The Best Way to Use Our Indicators
I often get asked by traders what is the best way to use a particular indicator. This is what I tell them:
The answer is... there isn't one right answer. There is no one-size-fits-all trading strategy for any of our indicators. There are a lot of factors that go into developing a trading strategy, and it is all based on your personal risk tolerance and preferences.
Many of our indicators give entry signals, but you can also use a combination of other filters or indicators as confirmation for entry. Once you get your entry signal, you then have the choice of entering all at once or scaling into the trade. And after you enter a trade, there are even more options for how you manage the trade. For example, targets, stops, trailing stops, exits based on price action or indicators, time stops, multiple lots, etc.
All of these factors will differ depending on the time frame and market traded. Stocks behave differently than commodity futures, which behave differently than forex. Every market and time frame has different characteristics, and will require different risk management practices.
Because of all these factors, it is usually a good idea to backtest a trading strategy before trading it live.

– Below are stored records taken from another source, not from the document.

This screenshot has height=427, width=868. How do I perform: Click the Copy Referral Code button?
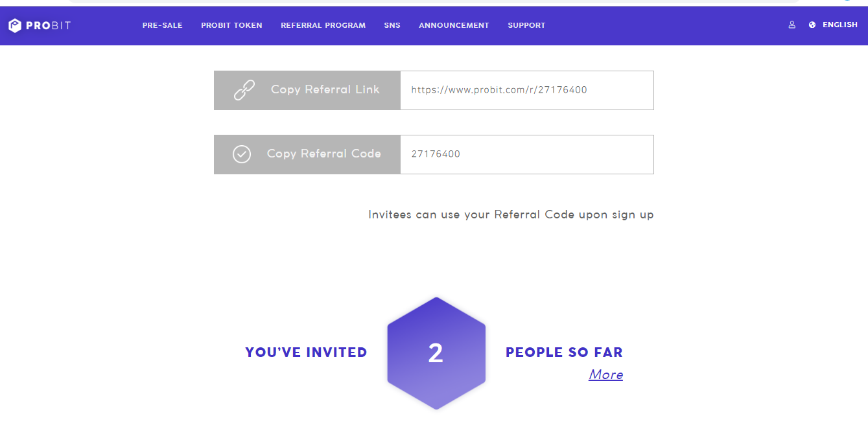click(x=307, y=154)
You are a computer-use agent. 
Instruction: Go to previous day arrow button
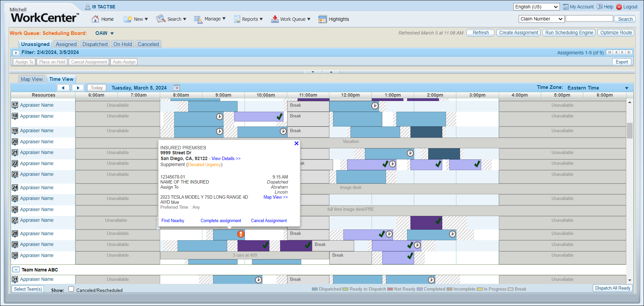pyautogui.click(x=63, y=88)
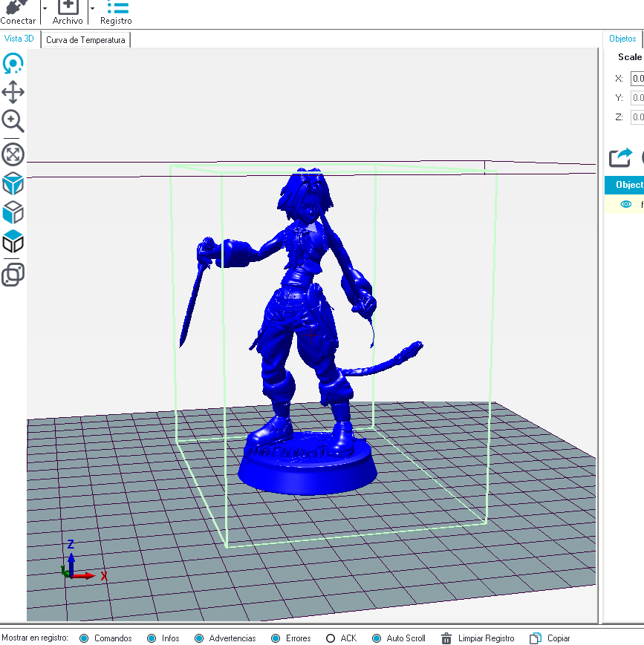
Task: Open the Archivo dropdown arrow
Action: [92, 7]
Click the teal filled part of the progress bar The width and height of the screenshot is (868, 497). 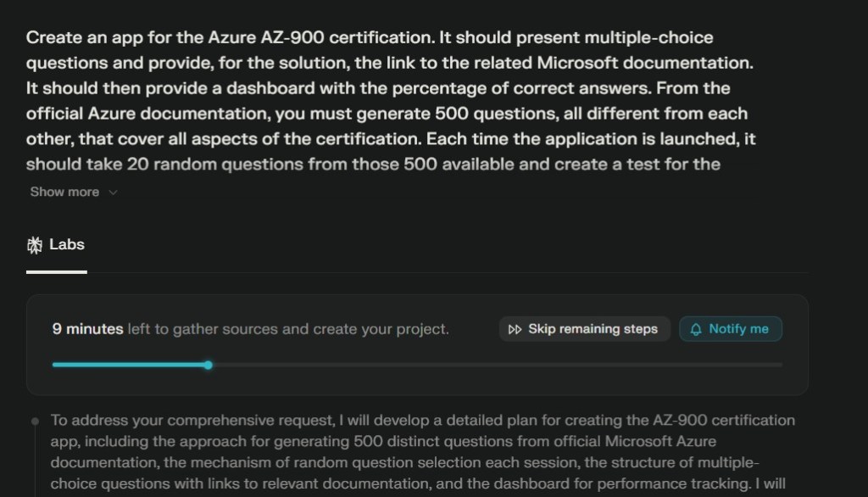[x=127, y=365]
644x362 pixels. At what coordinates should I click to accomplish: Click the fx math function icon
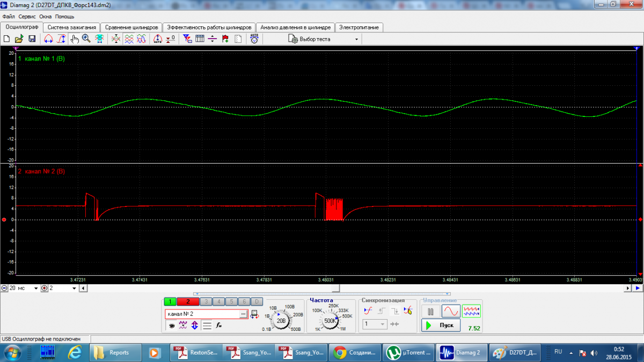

This will allow you to see what works and what doesn't, and even let you optimize the input parameters. If done right, backtesting gives you the opportunity to figure out a strategy that works in your chosen market with your particular set of indicators, given your particular risk tolerance and risk management practices.
While I prefer TradeStation for backtesting, Thinkorswim does offer some basic backtesting capabilities that make it useful for quickly determining whether a strategy is viable or not. If you need help setting up a backtest in either Thinkorswim or TradeStation, feel free to contact us to make a request.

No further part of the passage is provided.